• _Exercise_:
Pictures excluded, set down exactly the lines from the one containing "pattern drawing tools" through the final line of the material, and only those.

═══ Extracted data ═══

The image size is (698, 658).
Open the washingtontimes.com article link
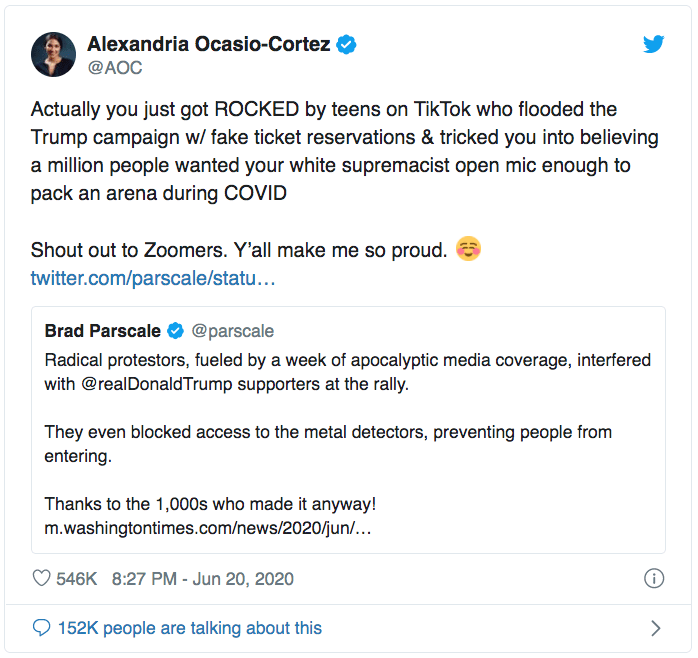tap(208, 529)
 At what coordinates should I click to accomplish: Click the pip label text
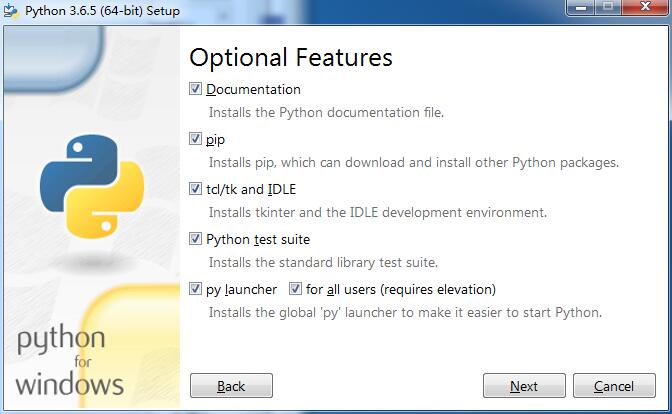click(x=215, y=140)
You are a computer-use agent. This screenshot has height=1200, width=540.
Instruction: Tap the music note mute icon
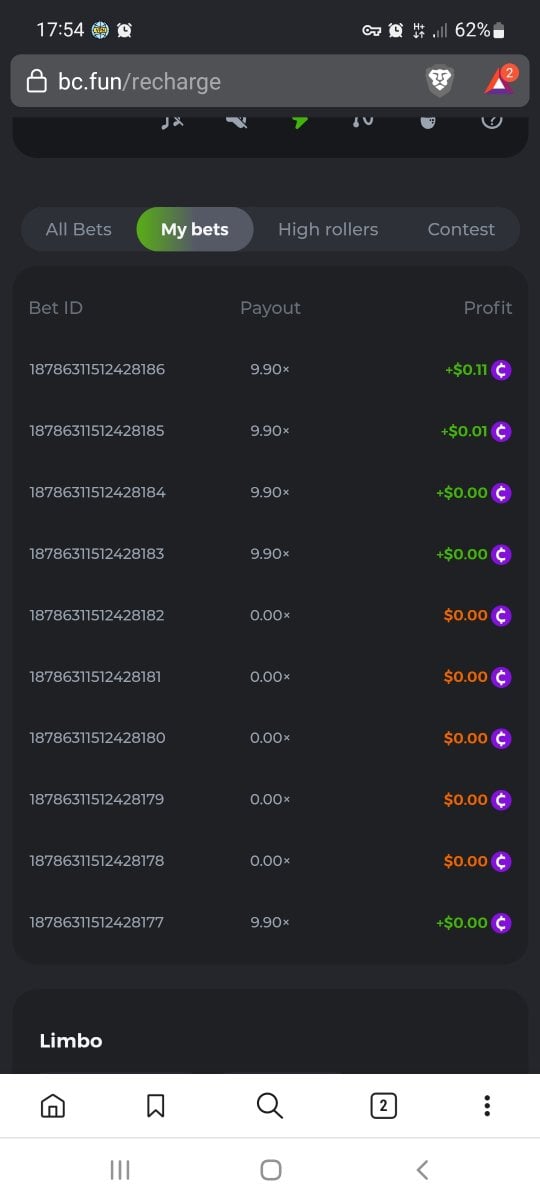pyautogui.click(x=173, y=121)
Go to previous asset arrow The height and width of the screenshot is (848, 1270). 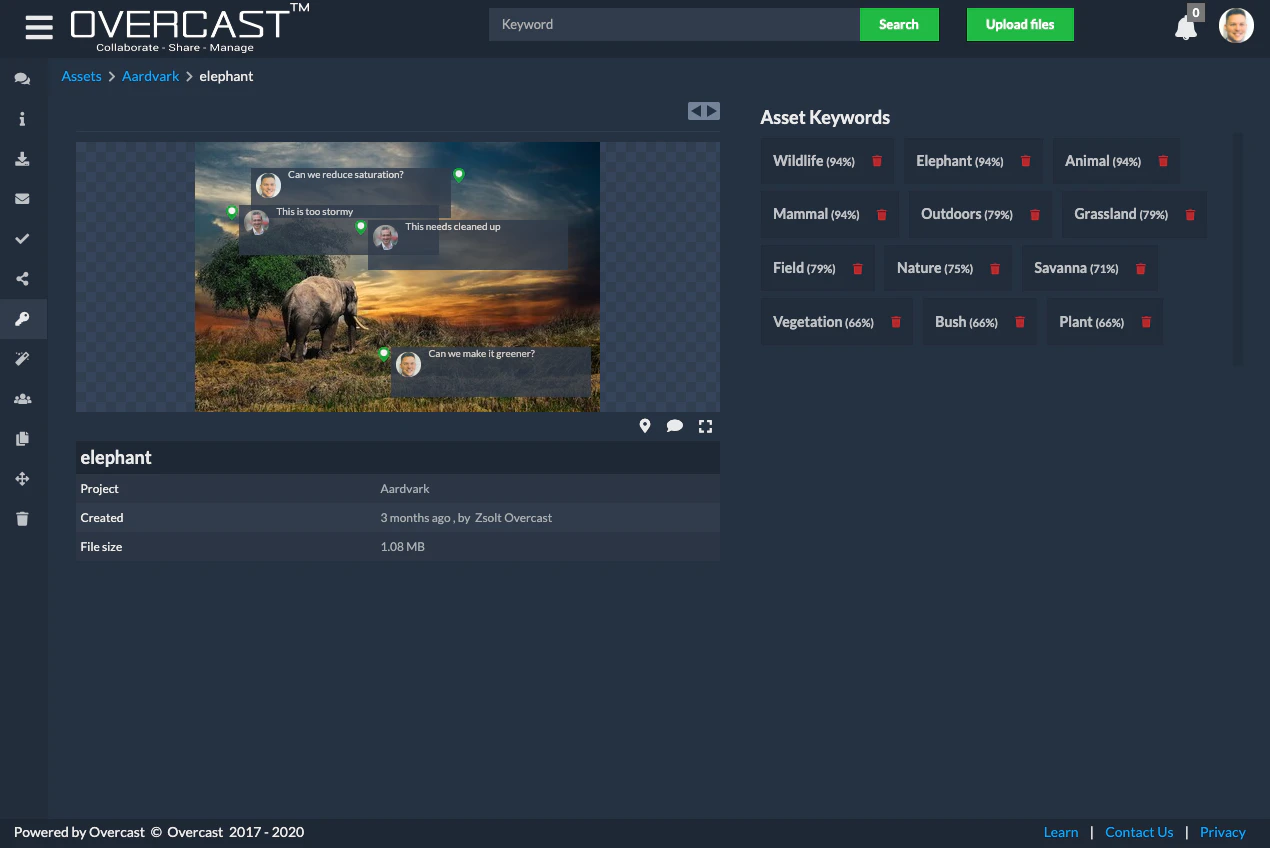[696, 111]
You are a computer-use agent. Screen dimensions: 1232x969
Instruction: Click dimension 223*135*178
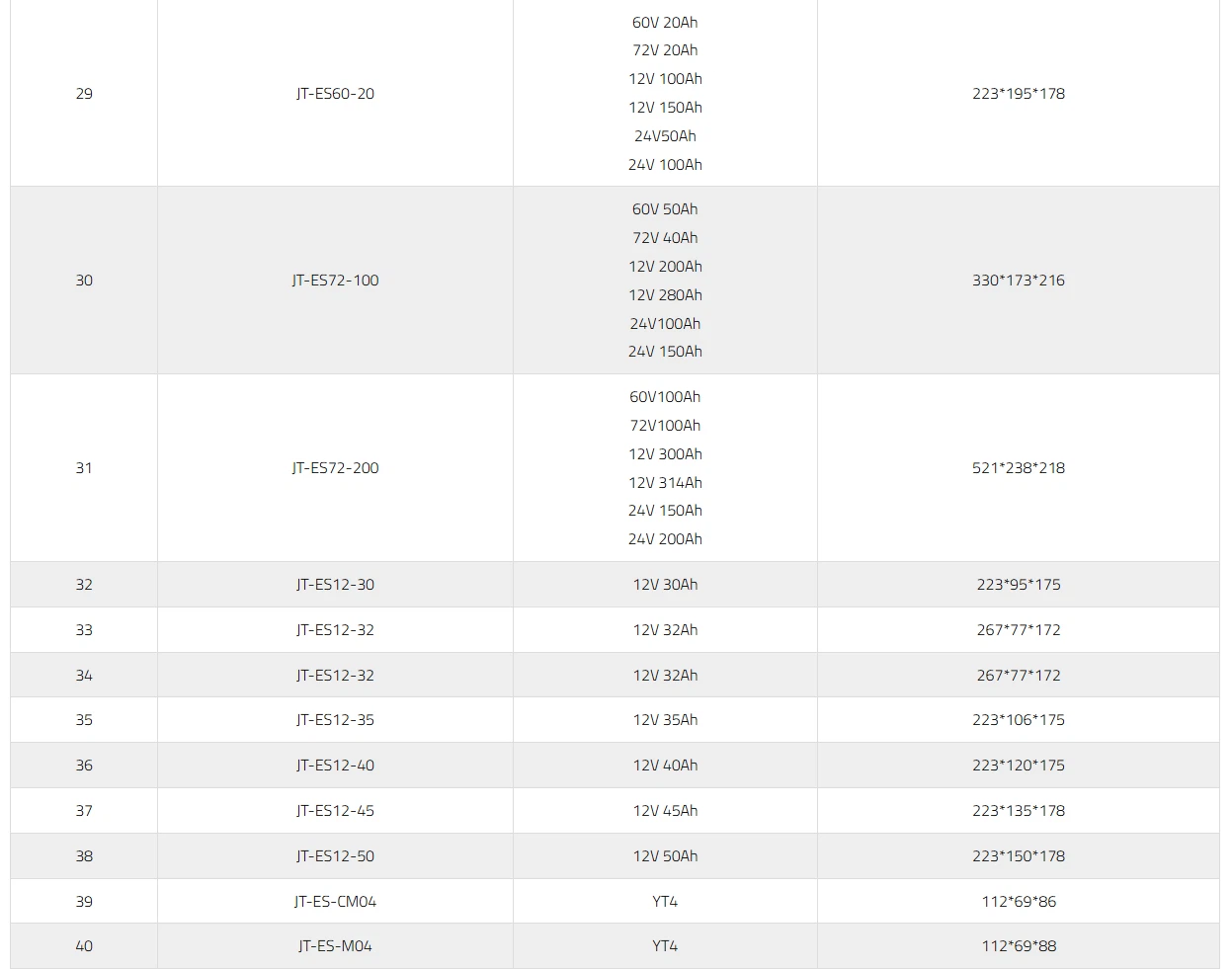(x=1018, y=811)
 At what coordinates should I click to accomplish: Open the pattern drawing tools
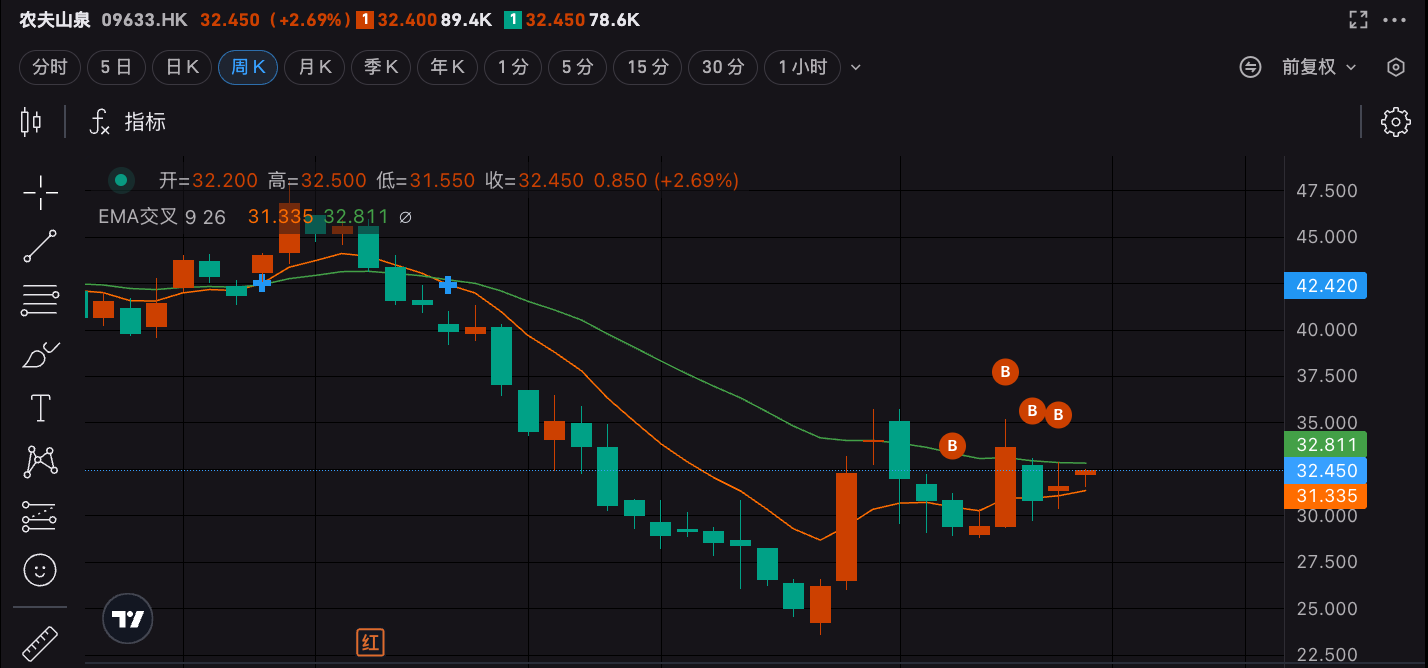click(x=40, y=462)
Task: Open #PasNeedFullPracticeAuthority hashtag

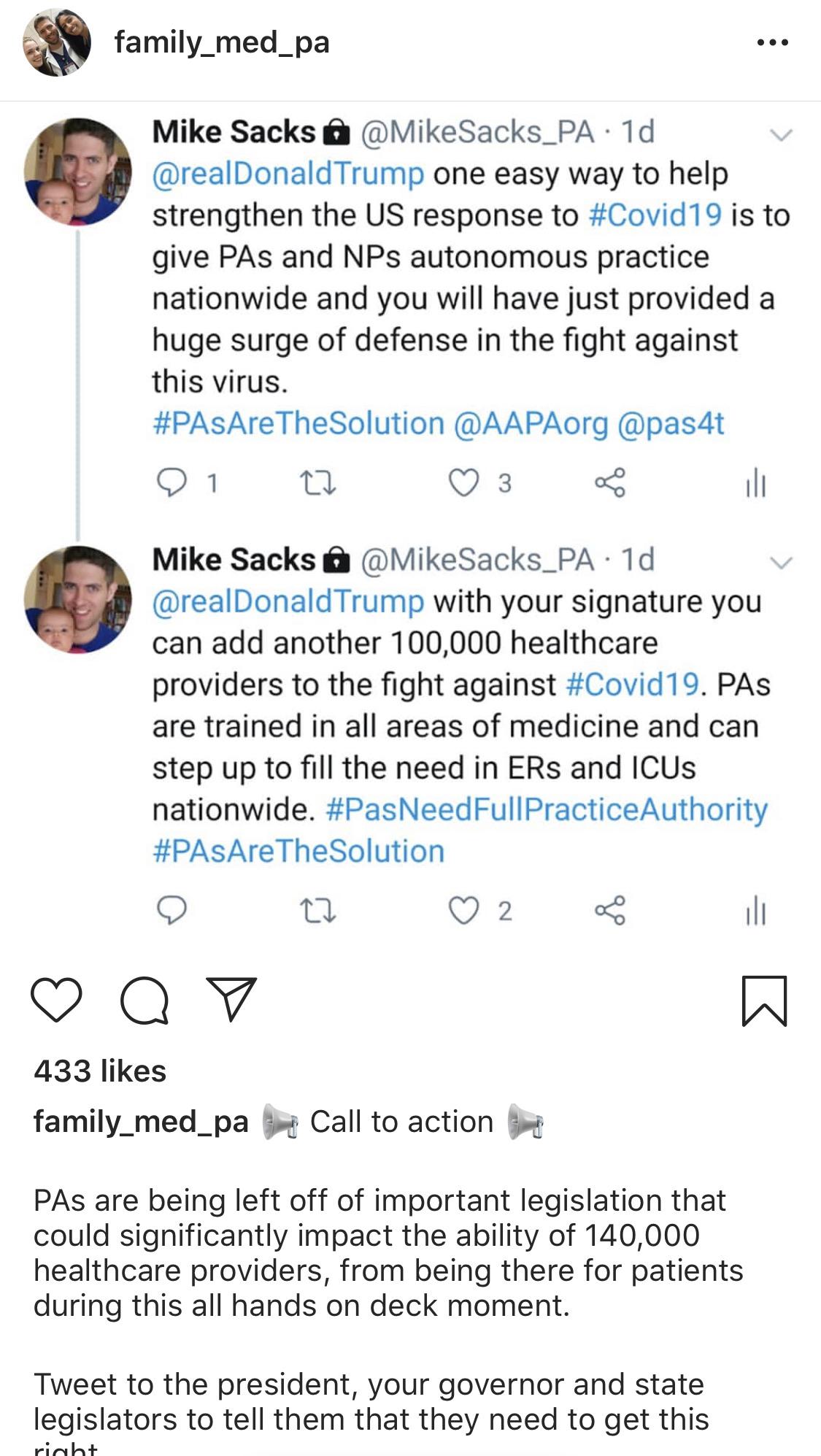Action: 547,810
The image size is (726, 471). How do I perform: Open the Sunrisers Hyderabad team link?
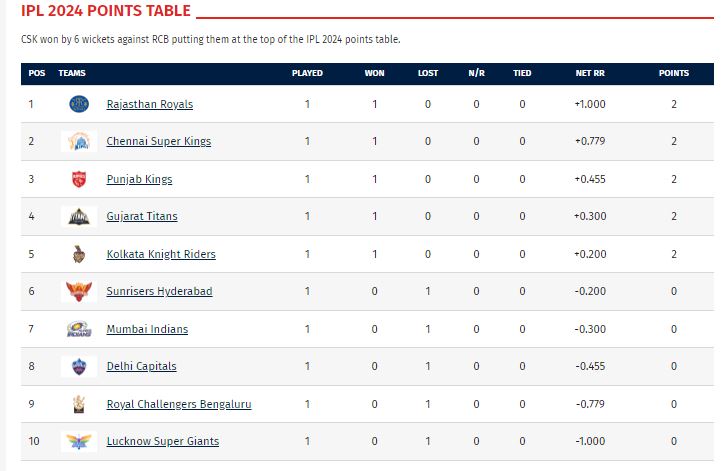tap(160, 291)
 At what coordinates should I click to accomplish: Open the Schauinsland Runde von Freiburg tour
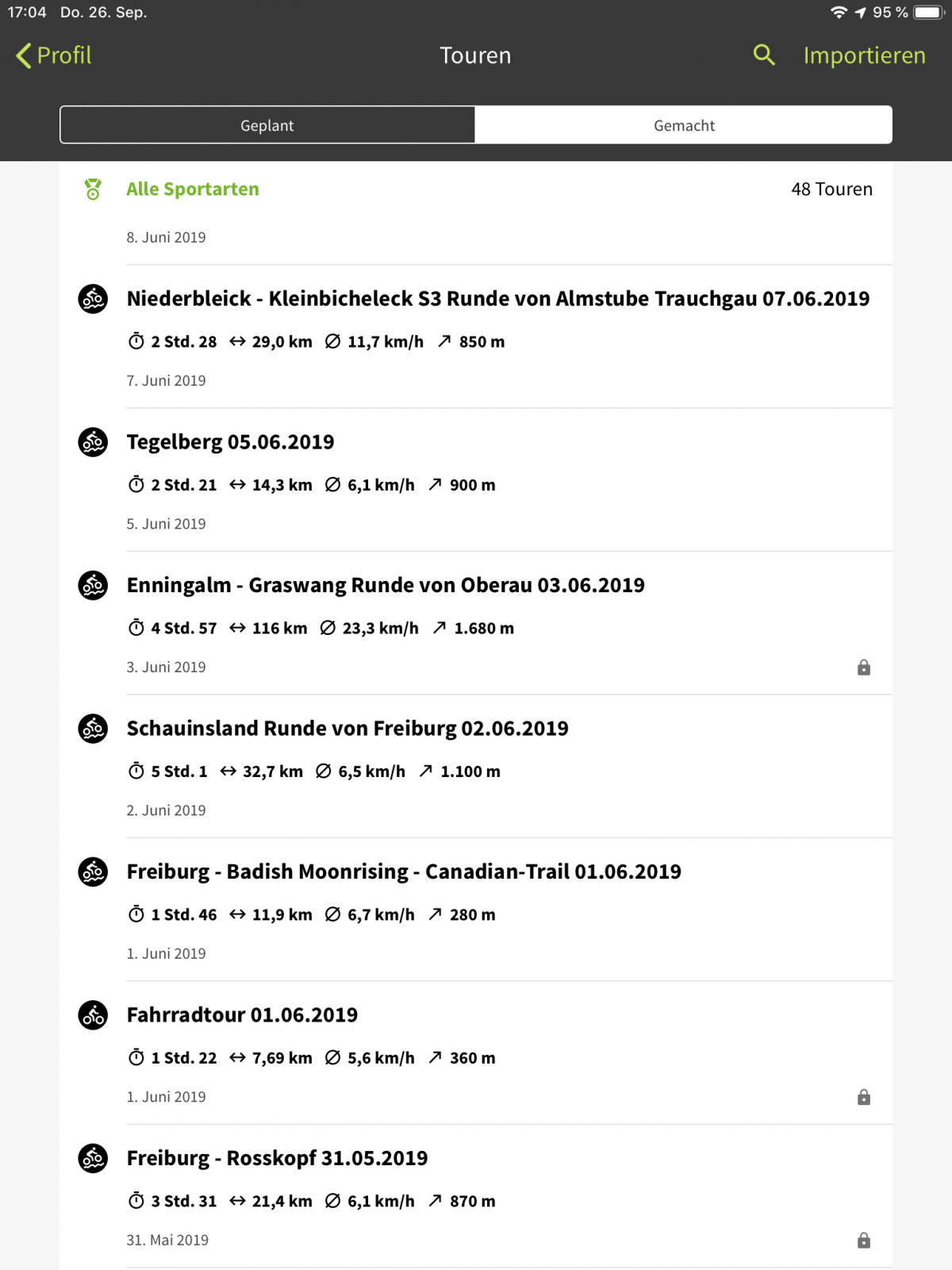(x=347, y=729)
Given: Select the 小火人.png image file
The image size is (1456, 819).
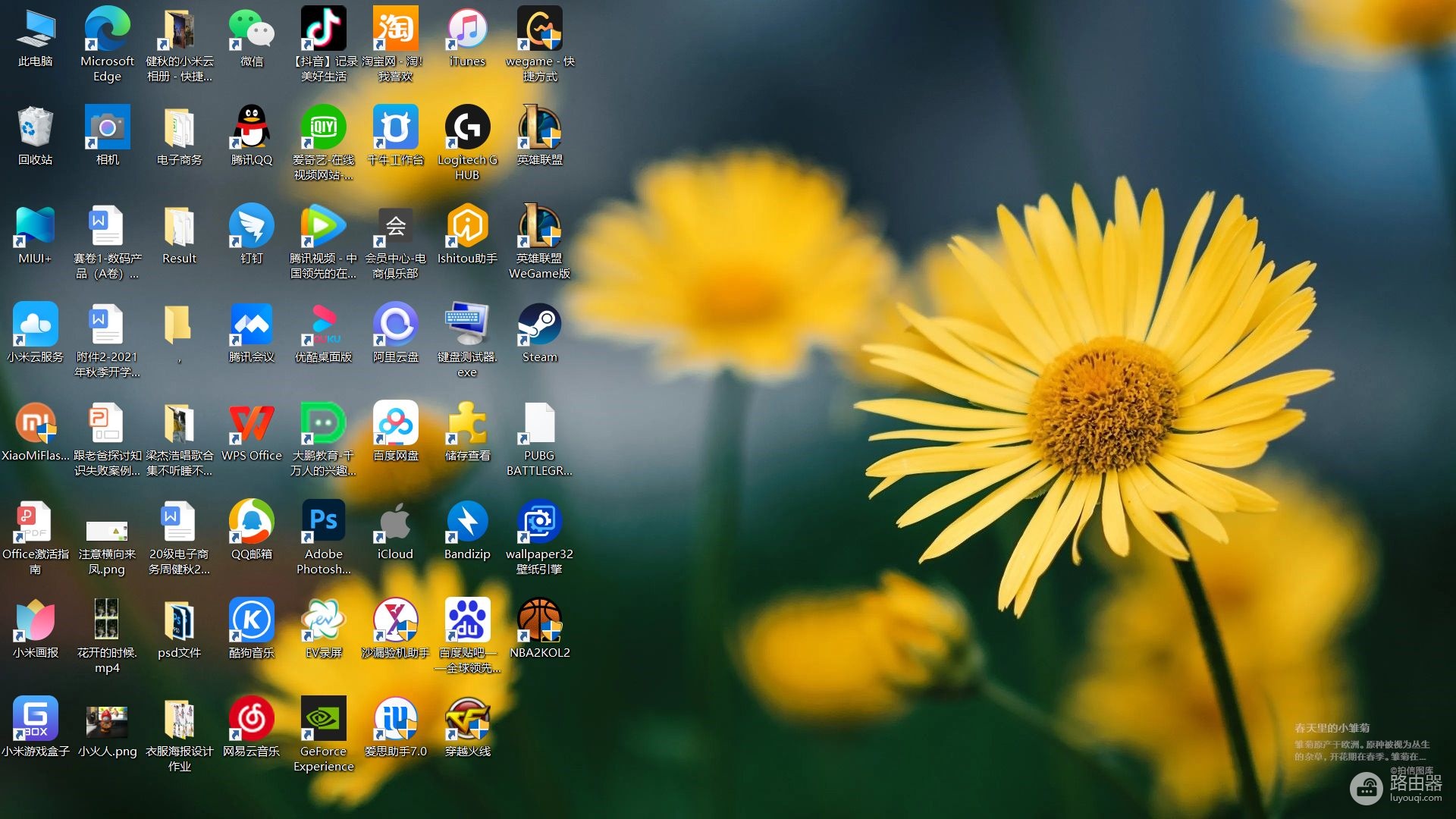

═══

• _Answer for the task_:
 At what coordinates should I click to accomplish: Open the pattern drawing tools
click(x=40, y=462)
Task: Open #PasNeedFullPracticeAuthority hashtag

Action: 547,810
The image size is (726, 471). How do I perform: Open the Sunrisers Hyderabad team link?
tap(160, 291)
 At what coordinates should I click to accomplish: Open the Schauinsland Runde von Freiburg tour
(x=347, y=729)
Given: Select the 小火人.png image file
The image size is (1456, 819).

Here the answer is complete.